Dilcilerden biri olan ve Mutezile mezhebi mensubu bulunan Kutrub, Basra’da doğmuş, ilmini geliştirmek veya iş bulmak amacıyla Bağdat’a geçmiş, burada Abbasî halifeleri Mehdî veya Hârûn er-Reşîd’in çocuklarını eğitmiş, daha sonra Kerec’e geçerek oranın valisi Ebû Dülef Kasım b. İsa el-‘İclî’nin çocuklarını talim etmeye başlamıştır. Kutrub, vefatından kısa bir süre önce Bağdat’a dönmüş ve orada vefat etmiştir. Kutrub, Me‘âni’l-Kur’an eserinde bir surenin tefsirine geçmeden önce ilgili surenin kelimelerine dair nakledilen kıraatleri zikretmiş ve mezkûr kıraatler hakkında gerekli gördüğü dilsel açıklamalara yer vermiştir. Kıraatlerin senedlerine yer vermeyen ve onları bu açıdan değerlendirmeyen Kutrub, kıraatlerin kârilerini genellikle zikretmiş, bazen zikrettiği kıraatin kârisi hakkında ihtilaf olduğuna işaret etmiştir. Kıraatlerin tabi olunması gereken bir sünnet olduğunu, bu konunun temelini naklin teşkil ettiğini ve kıraatlerin Mushaf hattına uygun olması gerektiğini belirten Kutrub, genellikle Mushaf yazısına uygun olmayan kıraatleri en sona bırakmıştır. Kutrub, kıraatler için dilsel açıklamalar yapmış ve onların dile aykırı olmadığını ispatlamaya çalışmıştır; ancak dile uygunluğu gerekçe göstererek bazı kıraatleri tercih etmiştir. O, tercihlerini ahsen, akyes, aheb ileynâ vb. ifadelerle yapmış, tercih etmediği kıraatleri ise şâz, mergûb anhâ, kabîh vb. tabirlerle ortaya koymuştur. Kutrub bu tercihlerini genellikle lügat ve sarf ilimleri çerçevesinde yapmış, zaman zaman nahiv ilminin kurallarına başvurmuş, az da olsa belagat ilimlerinden de istifade etmiştir. Kutrub, kıraatlerle ilgili değerlendirmelerini tamamen dil üzerinden yapmış, dile uygun bulmadığı mütevâtir kıraatlerin bile şâz olduğunu söylemiş ve onları tenkit etmekten geri durmamıştır. Ayrıca o, dile dayanarak bazı Kur’an kelimeleri için farklı vecihler zikretmiş ve bunların sahih/doğru/güzel olduğunu ifade etmiş; ancak bunların kıraat olarak nakledilmediğini, bunun için Kur’an’ın bu şekilde okunamayacağını belirtmiştir.

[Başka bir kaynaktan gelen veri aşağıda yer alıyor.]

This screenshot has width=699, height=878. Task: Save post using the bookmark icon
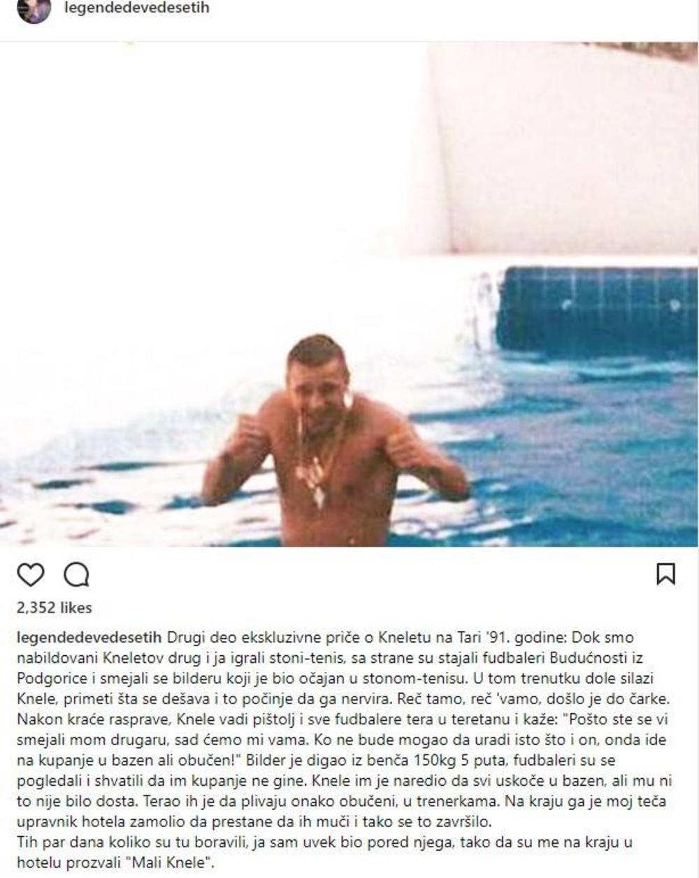665,573
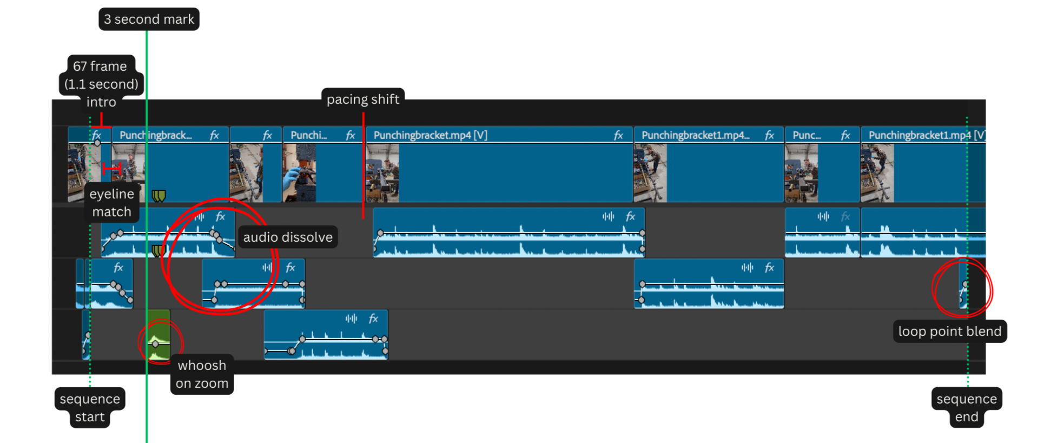Click the 'audio dissolve' annotation label
The image size is (1038, 443).
point(288,237)
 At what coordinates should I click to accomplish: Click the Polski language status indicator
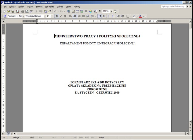102,138
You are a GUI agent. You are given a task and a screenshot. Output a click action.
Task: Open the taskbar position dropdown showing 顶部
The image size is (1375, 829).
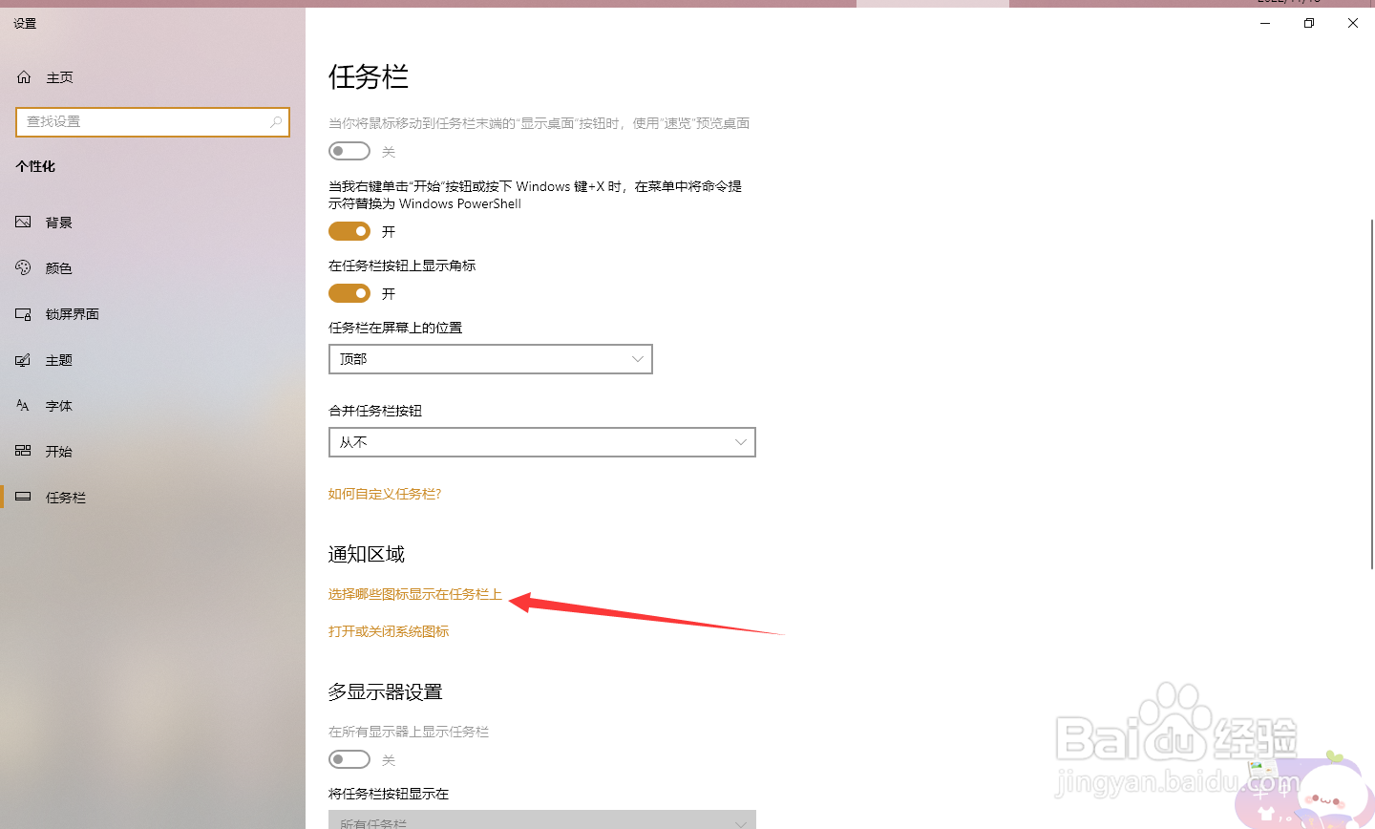(x=490, y=358)
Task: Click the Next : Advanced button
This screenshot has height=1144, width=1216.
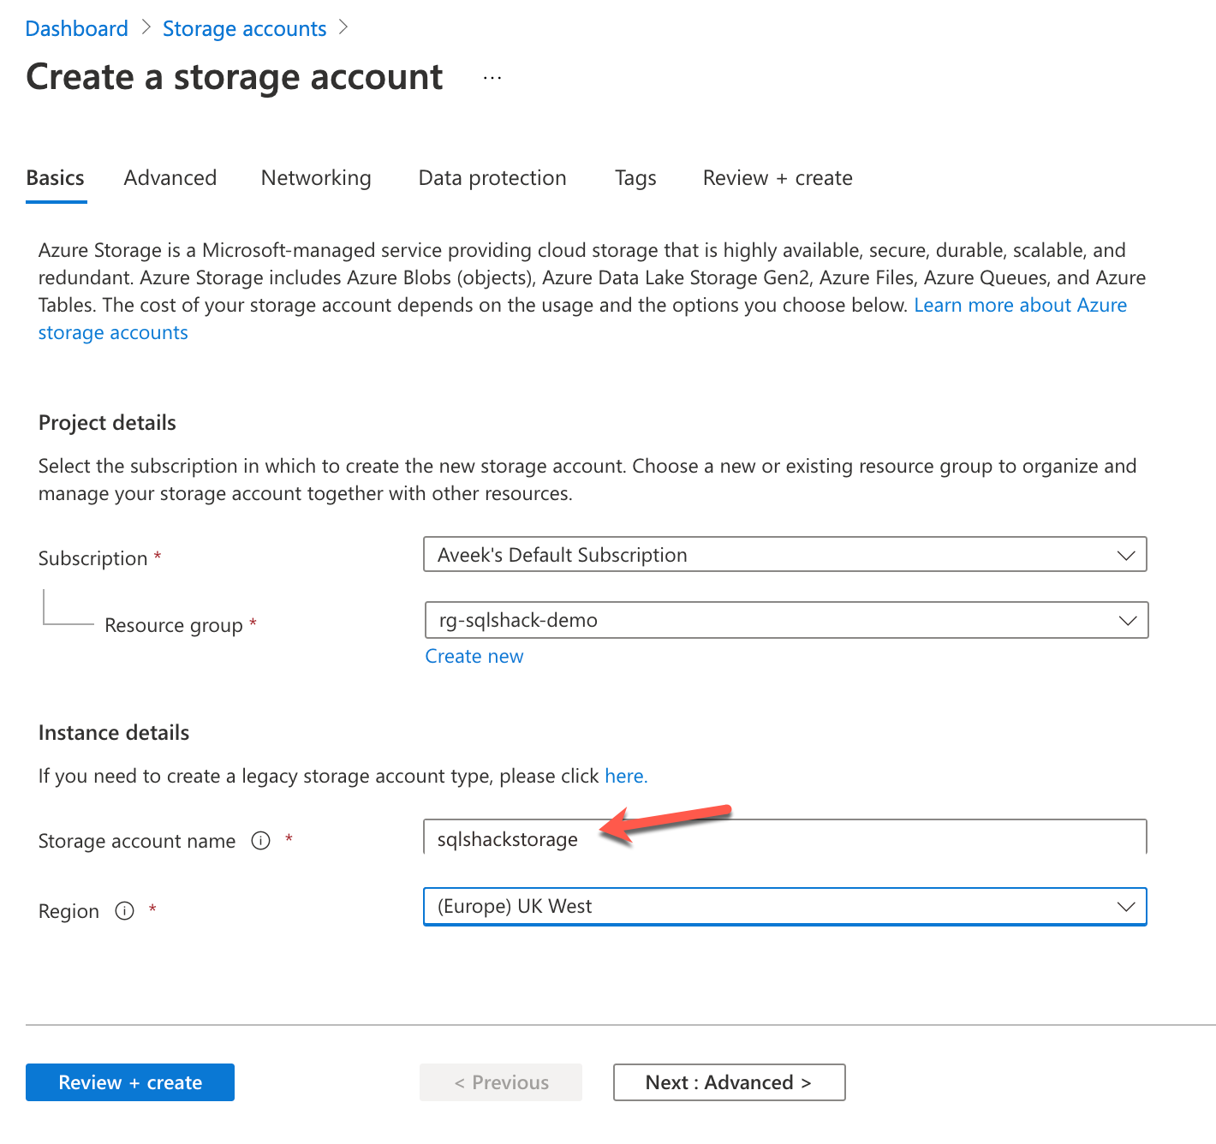Action: (x=729, y=1082)
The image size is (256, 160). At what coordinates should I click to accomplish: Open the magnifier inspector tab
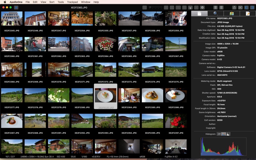[215, 13]
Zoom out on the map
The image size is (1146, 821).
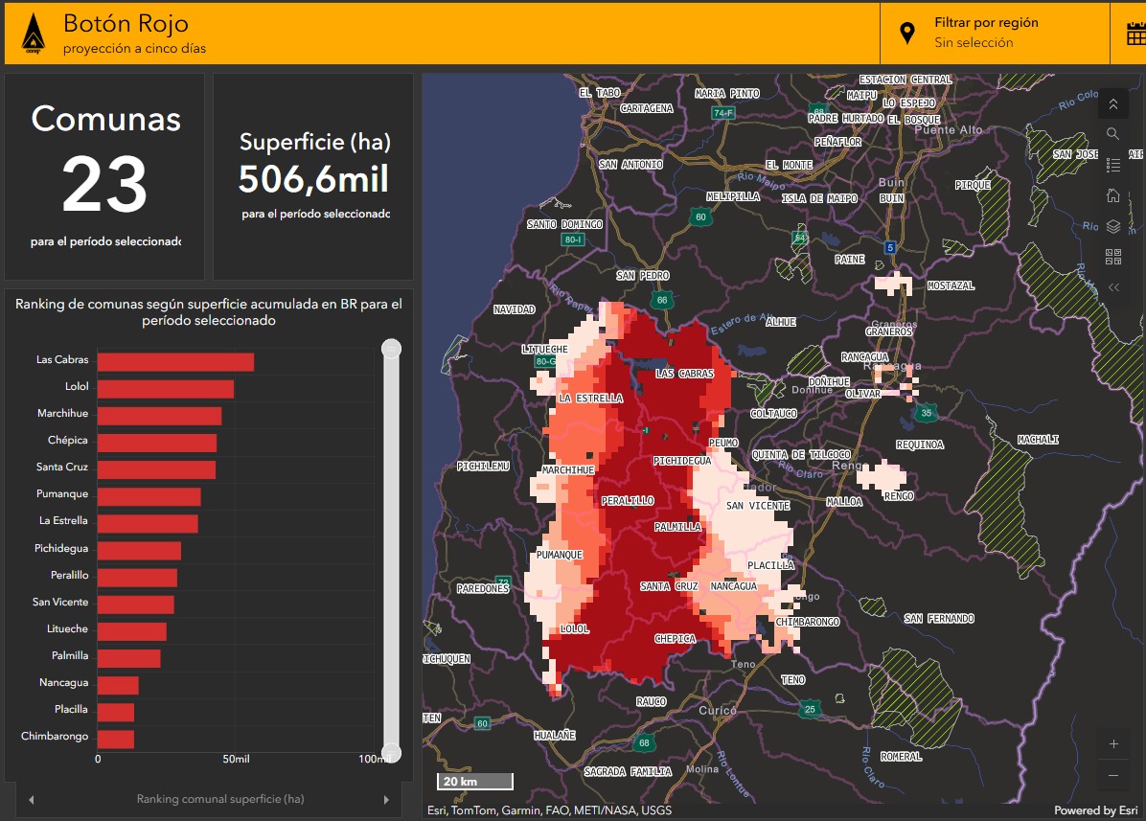tap(1112, 775)
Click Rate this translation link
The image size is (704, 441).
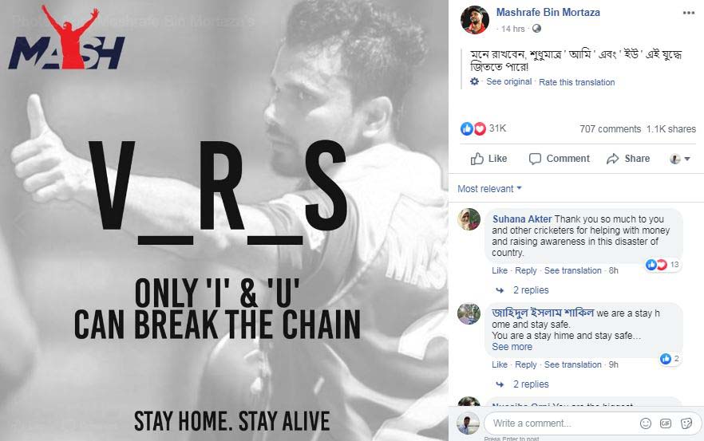pos(576,82)
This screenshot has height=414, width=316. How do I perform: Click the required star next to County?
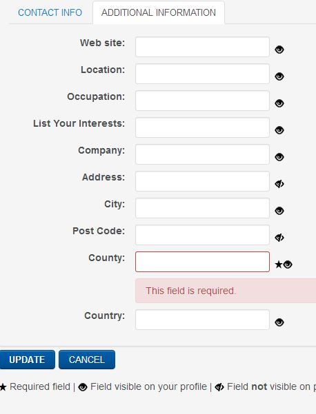click(279, 265)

There are many studies on how to read the Qur’an and understand it better. Some of these are on Arabic, the language of the Qur’an. In these studies, rules of this language are examined. While setting the rules, the Qur’an, the masterpiece of Arabic, is also referred. In addition, these rules are applied on the Qur’an and some recitation types are preferred, basing on them. The first and one the most important linguists that attribute language rules to the Qur’an and choose recitation types accordingly is Ebû Ali Muhammed b. el-Müstenîr, also known as Quṭrub. Quṭrub devotes much of his philological tafsir works, titled Maʿānī al-Qurʾān and Tefsîru Müşkili İ‘râbih, to recitations. Therefore, while analysing the impact of linguistic rules on choosing recitation type, the main subject in this study, Quṭrub’s works are examined.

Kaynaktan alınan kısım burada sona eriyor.